LinkedIn® Groups Adds New Subgroups Feature

Last evening everyone that manages and/or owns a Group on LinkedIn® received (or should have) the following announcement.

“There are now over 300,000 groups on LinkedIn where professionals are discussing, sharing news and collaborating with each other. We sincerely appreciate your dedication to the LinkedIn group you manage. Your efforts are essential to the continued success of groups.


We’re happy to announce that later this week we are launching a long-requested feature for group managers: the ability to create subgroups. Subgroups are like a break-out session at a conference. They enable you to create more focused areas than in the main group.


Also, by creating and inviting members into subgroups, you can now send additional weekly Announcement emails to focused audiences.

To create and invite other professionals into a subgroup, visit your Groups and go to the group’s “Manage” tab today. Once you’ve created the subgroup, here are four easy ways to get it going quickly:

  • Set the aims for the subgroup by posting a featured discussion in the subgroup
  • Kindle the conversation by posting a news article with a brief comment every day for the first month of the group
  • Provide an ongoing focus for members’ attention by adding 10 RSS feeds related to the focus of the subgroup
  • Drive attention to the subgroup through your comments in the main group and in other groups where you participate”

Subgroups image

Within the Groups that you manage or belong to, Subgroups has the potential to increase the value of the discussion and at the same time provides another reason to become even more active on LinkedIn®.  Up until now, the Discussion tab had the tendency to be extremely cluttered with topics ranging over a tremendous number of topics.  The larger the group has become, the more unwieldy the value of the Discussion and News Tabs are.  In only the most actively managed groups has the owner/manager been able to keep the topics and posts in some type of order. It has grown into a task that has taken several hours a day to manage for the active groups.  One of the best managed groups that I have experienced is SalesBlogcast.com Group owned/managed by Doyle Slayton.  Doyle says that he has spent up to several hours a day to keep his Discussion tab in a readable and topic-worthy form.  He has strict rules and enforces them diligently.  Due to his efforts, his site now enjoys over 16,000 members.  If you are interested in Sales in any way, I recommend his group and his blog.

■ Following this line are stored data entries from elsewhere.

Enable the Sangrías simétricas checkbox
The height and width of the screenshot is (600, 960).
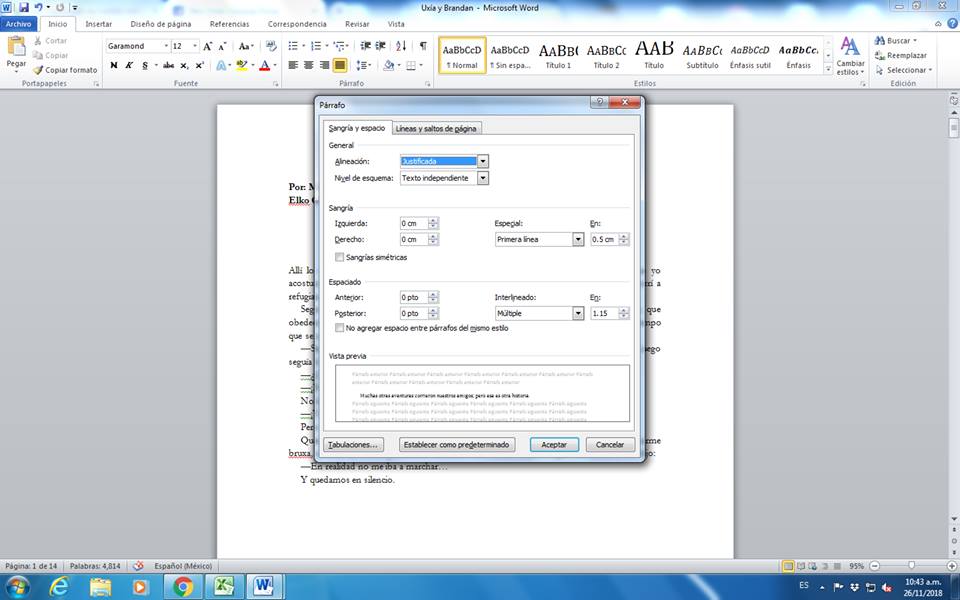coord(340,257)
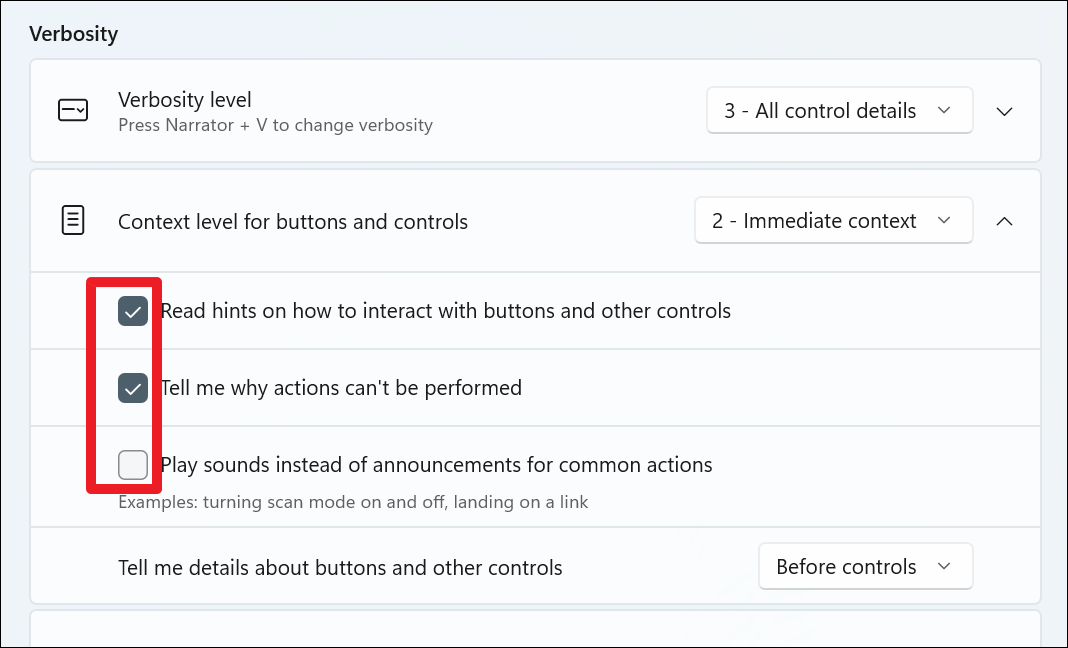Open the 'Before controls' dropdown
This screenshot has height=648, width=1068.
[864, 567]
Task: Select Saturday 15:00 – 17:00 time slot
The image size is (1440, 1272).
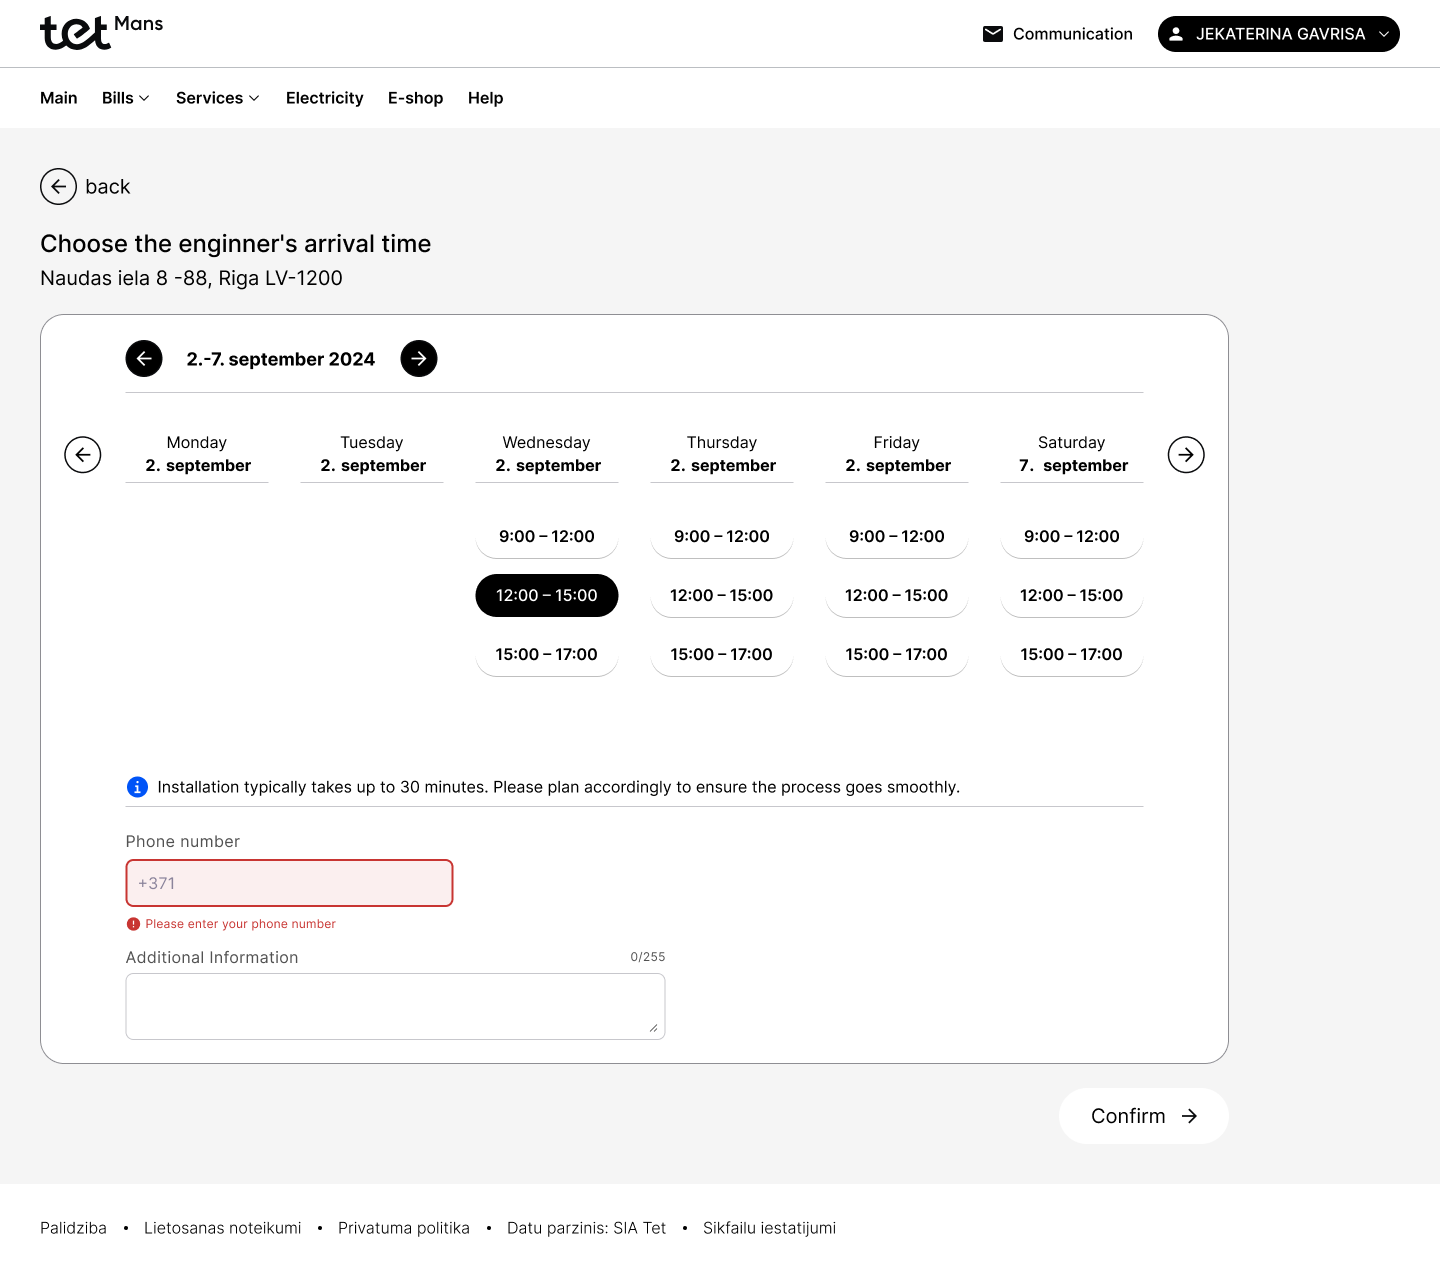Action: [x=1071, y=654]
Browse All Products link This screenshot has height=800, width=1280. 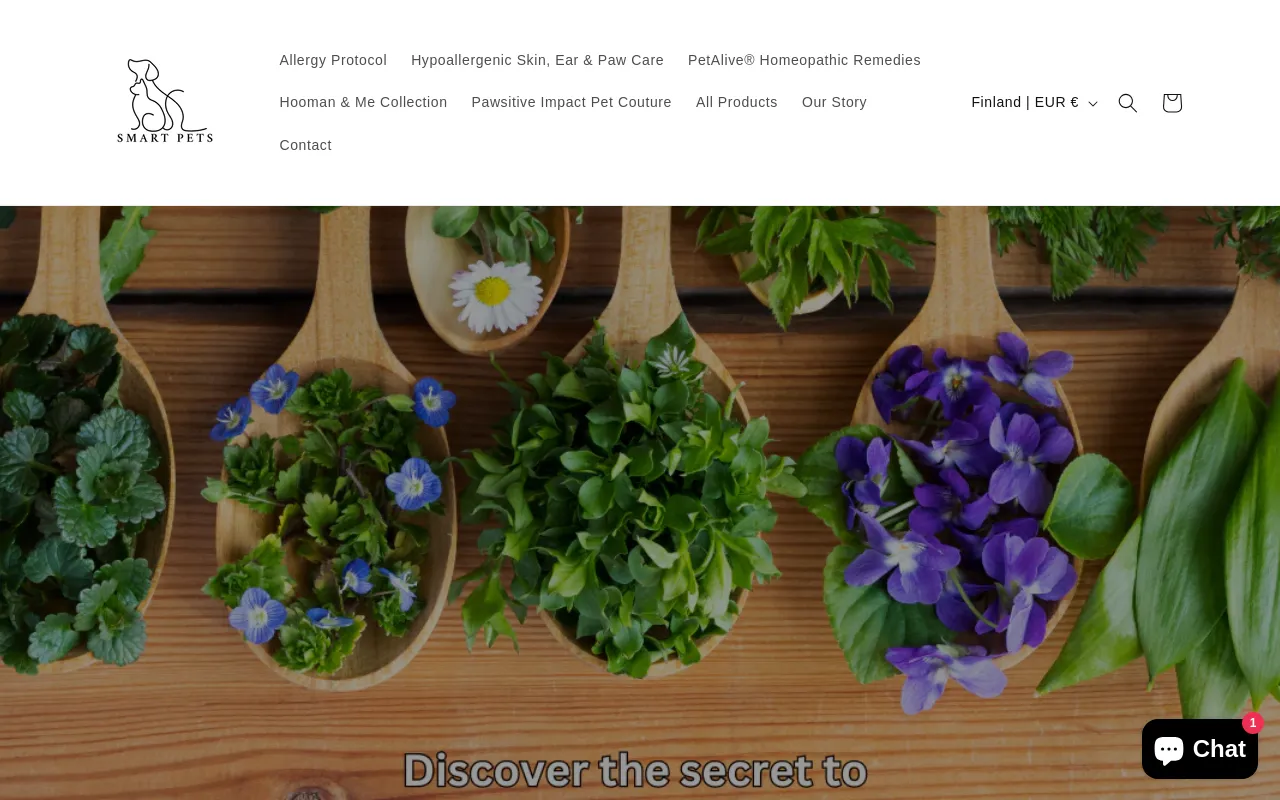click(737, 102)
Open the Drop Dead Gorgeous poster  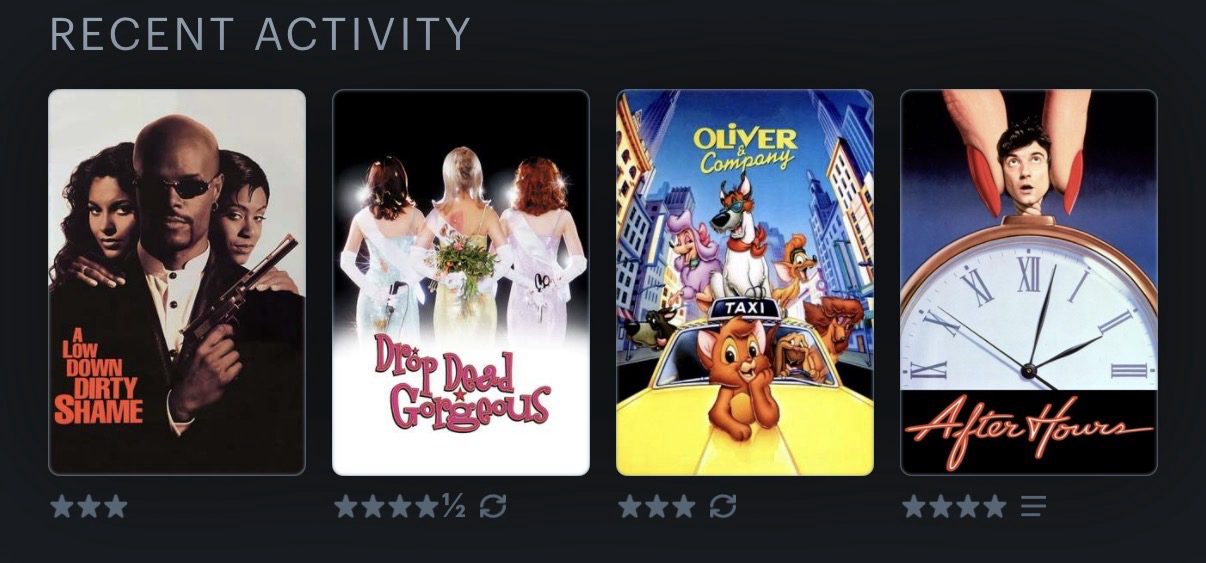click(461, 282)
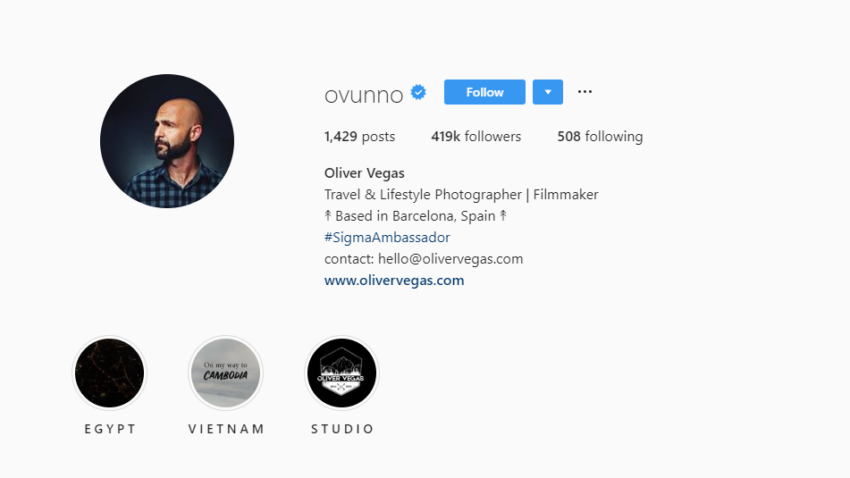
Task: Open the #SigmaAmbassador hashtag link
Action: (387, 237)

If you are a member of a group that is not taking advantage of Subgroups yet, be proactive and send a note to the Group owner with suggestions for Subgroups and how you would benefit from them.  If you are really interested in driving the success of the Subgroup, ask the owner if they would be willing to let you be an additional Manager for the group and focus specifically on the subgroup.  Some groups have grown extremely large, Linked-HR is currently the largest group with almost 147,000 members as of today.  Olivier Taupin is the Group Owner of Linked-HR Group and you can imagine the management activities that he and his team must invest to keep things focused.   Subgroups should create more focused discussions as well as save time for the Group owner/manager by allowing their members to place their comments and posts in an appropriate subgroup.

One of the new features within Subgroups is the Access methods for the Subgroup.  You have options that include:

  • Open Access: Any member of the group may join this subgroup without requiring approval by a manager. The subgroup will appear in the Subgroups directory of the group.
  • Request to Join: Users must request to join the subgroup and be approved by a manager. The subgroup will appear in the Subgroups directory of the group.
  • Invite Only: Only members who receive an invitation from the group manager may join the group.

This opens up an entire new use for LinkedIn®.  Think about how you might be able to benefit from this new feature.

As I wrote in an earlier post, Groups are where the action is on LinkedIn®.  What are some creative and useful ways that you want to implement as a Group owner or member?